* [Your goal] Every line in the data must be transcribed exactly.
(Data for this task begins)
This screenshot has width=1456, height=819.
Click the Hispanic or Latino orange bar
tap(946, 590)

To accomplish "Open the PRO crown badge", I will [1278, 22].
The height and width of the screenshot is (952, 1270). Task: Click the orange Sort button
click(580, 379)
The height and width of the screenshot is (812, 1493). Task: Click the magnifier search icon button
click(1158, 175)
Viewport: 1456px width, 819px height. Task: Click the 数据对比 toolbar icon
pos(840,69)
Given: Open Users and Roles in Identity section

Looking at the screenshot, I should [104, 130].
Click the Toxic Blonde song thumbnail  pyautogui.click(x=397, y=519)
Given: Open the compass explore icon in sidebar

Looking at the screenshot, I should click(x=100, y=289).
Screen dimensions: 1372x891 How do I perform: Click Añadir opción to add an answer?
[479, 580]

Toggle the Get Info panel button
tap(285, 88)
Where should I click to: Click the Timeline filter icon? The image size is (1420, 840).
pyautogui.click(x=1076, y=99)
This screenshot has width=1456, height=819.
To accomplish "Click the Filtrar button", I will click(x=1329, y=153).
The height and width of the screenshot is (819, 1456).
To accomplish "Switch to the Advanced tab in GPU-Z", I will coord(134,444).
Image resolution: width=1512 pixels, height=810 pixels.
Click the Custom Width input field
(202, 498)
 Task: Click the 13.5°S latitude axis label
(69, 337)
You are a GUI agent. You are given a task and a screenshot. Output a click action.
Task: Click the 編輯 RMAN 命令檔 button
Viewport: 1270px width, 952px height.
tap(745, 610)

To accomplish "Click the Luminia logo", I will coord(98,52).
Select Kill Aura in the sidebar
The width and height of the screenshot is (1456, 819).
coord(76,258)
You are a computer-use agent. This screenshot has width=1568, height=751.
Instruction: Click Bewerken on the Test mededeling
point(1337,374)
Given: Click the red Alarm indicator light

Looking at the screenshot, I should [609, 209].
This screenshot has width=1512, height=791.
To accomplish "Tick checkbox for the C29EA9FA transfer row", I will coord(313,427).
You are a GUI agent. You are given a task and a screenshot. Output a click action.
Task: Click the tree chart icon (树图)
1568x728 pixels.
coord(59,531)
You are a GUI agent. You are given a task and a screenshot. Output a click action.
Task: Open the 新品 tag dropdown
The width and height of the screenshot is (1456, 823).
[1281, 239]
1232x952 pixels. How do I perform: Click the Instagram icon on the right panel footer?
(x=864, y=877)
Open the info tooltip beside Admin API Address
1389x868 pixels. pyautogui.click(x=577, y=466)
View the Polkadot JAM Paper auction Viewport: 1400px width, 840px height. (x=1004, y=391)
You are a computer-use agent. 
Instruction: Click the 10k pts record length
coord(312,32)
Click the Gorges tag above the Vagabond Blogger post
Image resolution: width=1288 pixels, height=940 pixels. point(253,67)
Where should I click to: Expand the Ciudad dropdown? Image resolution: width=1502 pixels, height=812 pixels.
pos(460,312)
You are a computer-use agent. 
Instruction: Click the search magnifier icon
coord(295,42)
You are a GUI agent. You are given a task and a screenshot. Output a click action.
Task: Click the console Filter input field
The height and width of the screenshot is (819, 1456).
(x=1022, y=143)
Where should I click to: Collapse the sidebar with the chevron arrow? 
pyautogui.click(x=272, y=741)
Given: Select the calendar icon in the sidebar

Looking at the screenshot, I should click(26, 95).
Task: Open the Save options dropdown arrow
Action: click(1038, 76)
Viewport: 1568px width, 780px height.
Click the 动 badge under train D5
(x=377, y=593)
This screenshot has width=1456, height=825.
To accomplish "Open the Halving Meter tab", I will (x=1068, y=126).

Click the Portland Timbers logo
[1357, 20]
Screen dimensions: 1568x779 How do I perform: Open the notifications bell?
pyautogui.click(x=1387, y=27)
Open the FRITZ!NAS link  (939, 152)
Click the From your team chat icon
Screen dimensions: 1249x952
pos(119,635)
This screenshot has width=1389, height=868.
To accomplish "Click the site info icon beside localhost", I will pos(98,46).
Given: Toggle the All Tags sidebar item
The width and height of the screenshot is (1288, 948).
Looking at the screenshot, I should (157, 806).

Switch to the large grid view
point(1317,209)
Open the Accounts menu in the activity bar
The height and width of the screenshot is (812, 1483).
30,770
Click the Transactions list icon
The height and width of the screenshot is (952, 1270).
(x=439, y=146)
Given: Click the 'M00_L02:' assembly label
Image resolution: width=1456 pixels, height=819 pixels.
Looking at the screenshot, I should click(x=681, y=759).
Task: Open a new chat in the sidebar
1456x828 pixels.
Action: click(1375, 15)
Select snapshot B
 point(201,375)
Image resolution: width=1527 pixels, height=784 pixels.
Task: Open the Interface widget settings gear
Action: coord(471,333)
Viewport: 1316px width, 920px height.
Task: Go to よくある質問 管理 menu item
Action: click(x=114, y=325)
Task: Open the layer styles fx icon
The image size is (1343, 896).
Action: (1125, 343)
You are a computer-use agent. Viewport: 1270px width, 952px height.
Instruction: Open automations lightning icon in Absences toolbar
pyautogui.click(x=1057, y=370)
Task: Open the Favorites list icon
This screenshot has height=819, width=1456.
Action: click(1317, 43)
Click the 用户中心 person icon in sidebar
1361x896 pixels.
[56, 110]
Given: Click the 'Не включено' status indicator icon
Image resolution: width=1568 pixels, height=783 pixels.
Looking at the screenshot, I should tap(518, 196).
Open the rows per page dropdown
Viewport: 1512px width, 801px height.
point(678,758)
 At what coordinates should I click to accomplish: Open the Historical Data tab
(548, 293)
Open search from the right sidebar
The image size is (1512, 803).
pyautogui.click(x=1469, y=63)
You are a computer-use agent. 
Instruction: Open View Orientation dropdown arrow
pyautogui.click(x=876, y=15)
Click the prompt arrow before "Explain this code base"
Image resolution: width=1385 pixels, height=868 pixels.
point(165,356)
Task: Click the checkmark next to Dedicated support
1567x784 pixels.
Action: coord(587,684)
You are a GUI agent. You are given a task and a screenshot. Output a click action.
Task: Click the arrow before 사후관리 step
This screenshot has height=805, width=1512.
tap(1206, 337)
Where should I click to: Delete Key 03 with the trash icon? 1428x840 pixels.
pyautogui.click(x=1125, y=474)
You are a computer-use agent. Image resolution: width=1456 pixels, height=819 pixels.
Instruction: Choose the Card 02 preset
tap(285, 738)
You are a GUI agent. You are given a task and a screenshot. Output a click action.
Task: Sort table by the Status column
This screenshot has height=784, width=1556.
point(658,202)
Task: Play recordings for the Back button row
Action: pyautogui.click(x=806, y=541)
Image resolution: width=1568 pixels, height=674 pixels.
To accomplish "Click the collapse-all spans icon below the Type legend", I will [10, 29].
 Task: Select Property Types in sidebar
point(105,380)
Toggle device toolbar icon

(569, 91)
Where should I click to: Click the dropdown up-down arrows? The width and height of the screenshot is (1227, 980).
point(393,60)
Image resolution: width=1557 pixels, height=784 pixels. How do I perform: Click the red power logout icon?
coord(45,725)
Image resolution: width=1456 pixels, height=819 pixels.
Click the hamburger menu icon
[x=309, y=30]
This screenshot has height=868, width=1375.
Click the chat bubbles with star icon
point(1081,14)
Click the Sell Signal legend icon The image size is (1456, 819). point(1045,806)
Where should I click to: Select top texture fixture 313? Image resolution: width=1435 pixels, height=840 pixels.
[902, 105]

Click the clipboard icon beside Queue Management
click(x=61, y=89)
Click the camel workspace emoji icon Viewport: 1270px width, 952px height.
(Data for this task ends)
* [Answer space]
This screenshot has width=1456, height=819.
Click the Hispanic or Latino orange bar
tap(946, 590)

To accomplish "Open the PRO crown badge", I will [1278, 22].
The height and width of the screenshot is (952, 1270). Task: Click the orange Sort button
click(580, 379)
The height and width of the screenshot is (812, 1493). Task: Click the magnifier search icon button
click(1158, 175)
Viewport: 1456px width, 819px height. Task: Click the 数据对比 toolbar icon
pos(840,69)
Given: Open Users and Roles in Identity section

Looking at the screenshot, I should [104, 130].
Click the Toxic Blonde song thumbnail  pyautogui.click(x=397, y=519)
Given: Open the compass explore icon in sidebar

Looking at the screenshot, I should click(x=100, y=289).
Screen dimensions: 1372x891 How do I perform: Click Añadir opción to add an answer?
[479, 580]

Toggle the Get Info panel button
tap(285, 88)
Where should I click to: Click the Timeline filter icon? The image size is (1420, 840).
pyautogui.click(x=1076, y=99)
This screenshot has width=1456, height=819.
To accomplish "Click the Filtrar button", I will click(x=1329, y=153).
The height and width of the screenshot is (819, 1456).
To accomplish "Switch to the Advanced tab in GPU-Z", I will coord(134,444).
Image resolution: width=1512 pixels, height=810 pixels.
Click the Custom Width input field
(202, 498)
 Task: Click the 13.5°S latitude axis label
(69, 337)
You are a GUI agent. You are given a task and a screenshot. Output a click action.
Task: Click the 編輯 RMAN 命令檔 button
Viewport: 1270px width, 952px height.
tap(745, 610)

To accomplish "Click the Luminia logo", I will coord(98,52).
Select Kill Aura in the sidebar
The width and height of the screenshot is (1456, 819).
coord(76,258)
You are a computer-use agent. This screenshot has width=1568, height=751.
Instruction: Click Bewerken on the Test mededeling
point(1337,374)
Given: Click the red Alarm indicator light

Looking at the screenshot, I should [609, 209].
This screenshot has width=1512, height=791.
To accomplish "Tick checkbox for the C29EA9FA transfer row", I will coord(313,427).
You are a GUI agent. You are given a task and a screenshot. Output a click action.
Task: Click the tree chart icon (树图)
1568x728 pixels.
coord(59,531)
You are a GUI agent. You are given a task and a screenshot. Output a click action.
Task: Open the 新品 tag dropdown
The width and height of the screenshot is (1456, 823).
[1281, 239]
1232x952 pixels. How do I perform: Click the Instagram icon on the right panel footer?
(x=864, y=877)
Open the info tooltip beside Admin API Address
1389x868 pixels. pyautogui.click(x=577, y=466)
View the Polkadot JAM Paper auction Viewport: 1400px width, 840px height. (x=1004, y=391)
You are a computer-use agent. 
Instruction: Click the 10k pts record length
coord(312,32)
Click the Gorges tag above the Vagabond Blogger post
Image resolution: width=1288 pixels, height=940 pixels. point(253,67)
Where should I click to: Expand the Ciudad dropdown? Image resolution: width=1502 pixels, height=812 pixels.
pos(460,312)
You are a computer-use agent. 
Instruction: Click the search magnifier icon
coord(295,42)
You are a GUI agent. You are given a task and a screenshot. Output a click action.
Task: Click the console Filter input field
The height and width of the screenshot is (819, 1456).
(x=1022, y=143)
Where should I click to: Collapse the sidebar with the chevron arrow? 
pyautogui.click(x=272, y=741)
Given: Select the calendar icon in the sidebar

Looking at the screenshot, I should click(26, 95).
Task: Open the Save options dropdown arrow
Action: click(1038, 76)
Viewport: 1568px width, 780px height.
Click the 动 badge under train D5
(x=377, y=593)
This screenshot has width=1456, height=825.
To accomplish "Open the Halving Meter tab", I will (x=1068, y=126).

Click the Portland Timbers logo
[1357, 20]
Screen dimensions: 1568x779 How do I perform: Open the notifications bell?
pyautogui.click(x=1387, y=27)
Open the FRITZ!NAS link  (939, 152)
Click the From your team chat icon
Screen dimensions: 1249x952
pos(119,635)
This screenshot has width=1389, height=868.
To accomplish "Click the site info icon beside localhost", I will pos(98,46).
Given: Toggle the All Tags sidebar item
The width and height of the screenshot is (1288, 948).
Looking at the screenshot, I should (157, 806).

Switch to the large grid view
point(1317,209)
Open the Accounts menu in the activity bar
The height and width of the screenshot is (812, 1483).
30,770
Click the Transactions list icon
The height and width of the screenshot is (952, 1270).
(x=439, y=146)
Given: Click the 'M00_L02:' assembly label
Image resolution: width=1456 pixels, height=819 pixels.
Looking at the screenshot, I should click(x=681, y=759).
Task: Open a new chat in the sidebar
1456x828 pixels.
Action: click(1375, 15)
Select snapshot B
 point(201,375)
Image resolution: width=1527 pixels, height=784 pixels.
Task: Open the Interface widget settings gear
Action: coord(471,333)
Viewport: 1316px width, 920px height.
Task: Go to よくある質問 管理 menu item
Action: click(x=114, y=325)
Task: Open the layer styles fx icon
The image size is (1343, 896).
Action: (1125, 343)
You are a computer-use agent. Viewport: 1270px width, 952px height.
Instruction: Open automations lightning icon in Absences toolbar
pyautogui.click(x=1057, y=370)
Task: Open the Favorites list icon
This screenshot has height=819, width=1456.
Action: click(1317, 43)
Click the 用户中心 person icon in sidebar
1361x896 pixels.
[56, 110]
Given: Click the 'Не включено' status indicator icon
Image resolution: width=1568 pixels, height=783 pixels.
Looking at the screenshot, I should tap(518, 196).
Open the rows per page dropdown
Viewport: 1512px width, 801px height.
point(678,758)
 At what coordinates should I click to accomplish: Open the Historical Data tab
(548, 293)
Open search from the right sidebar
The image size is (1512, 803).
pyautogui.click(x=1469, y=63)
You are a computer-use agent. 
Instruction: Open View Orientation dropdown arrow
pyautogui.click(x=876, y=15)
Click the prompt arrow before "Explain this code base"
Image resolution: width=1385 pixels, height=868 pixels.
point(165,356)
Task: Click the checkmark next to Dedicated support
1567x784 pixels.
Action: coord(587,684)
You are a GUI agent. You are given a task and a screenshot. Output a click action.
Task: Click the arrow before 사후관리 step
This screenshot has height=805, width=1512.
tap(1206, 337)
Where should I click to: Delete Key 03 with the trash icon? 1428x840 pixels.
pyautogui.click(x=1125, y=474)
You are a computer-use agent. Image resolution: width=1456 pixels, height=819 pixels.
Instruction: Choose the Card 02 preset
tap(285, 738)
You are a GUI agent. You are given a task and a screenshot. Output a click action.
Task: Sort table by the Status column
This screenshot has height=784, width=1556.
point(658,202)
Task: Play recordings for the Back button row
Action: pyautogui.click(x=806, y=541)
Image resolution: width=1568 pixels, height=674 pixels.
To accomplish "Click the collapse-all spans icon below the Type legend", I will [10, 29].
 Task: Select Property Types in sidebar
point(105,380)
Toggle device toolbar icon

(569, 91)
Where should I click to: Click the dropdown up-down arrows? The width and height of the screenshot is (1227, 980).
point(393,60)
Image resolution: width=1557 pixels, height=784 pixels. How do I perform: Click the red power logout icon?
coord(45,725)
Image resolution: width=1456 pixels, height=819 pixels.
Click the hamburger menu icon
[x=309, y=30]
This screenshot has height=868, width=1375.
Click the chat bubbles with star icon
point(1081,14)
Click the Sell Signal legend icon The image size is (1456, 819). point(1045,806)
Where should I click to: Select top texture fixture 313? Image resolution: width=1435 pixels, height=840 pixels.
[902, 105]

Click the clipboard icon beside Queue Management
click(x=61, y=89)
Click the camel workspace emoji icon Viewport: 1270px width, 952px height.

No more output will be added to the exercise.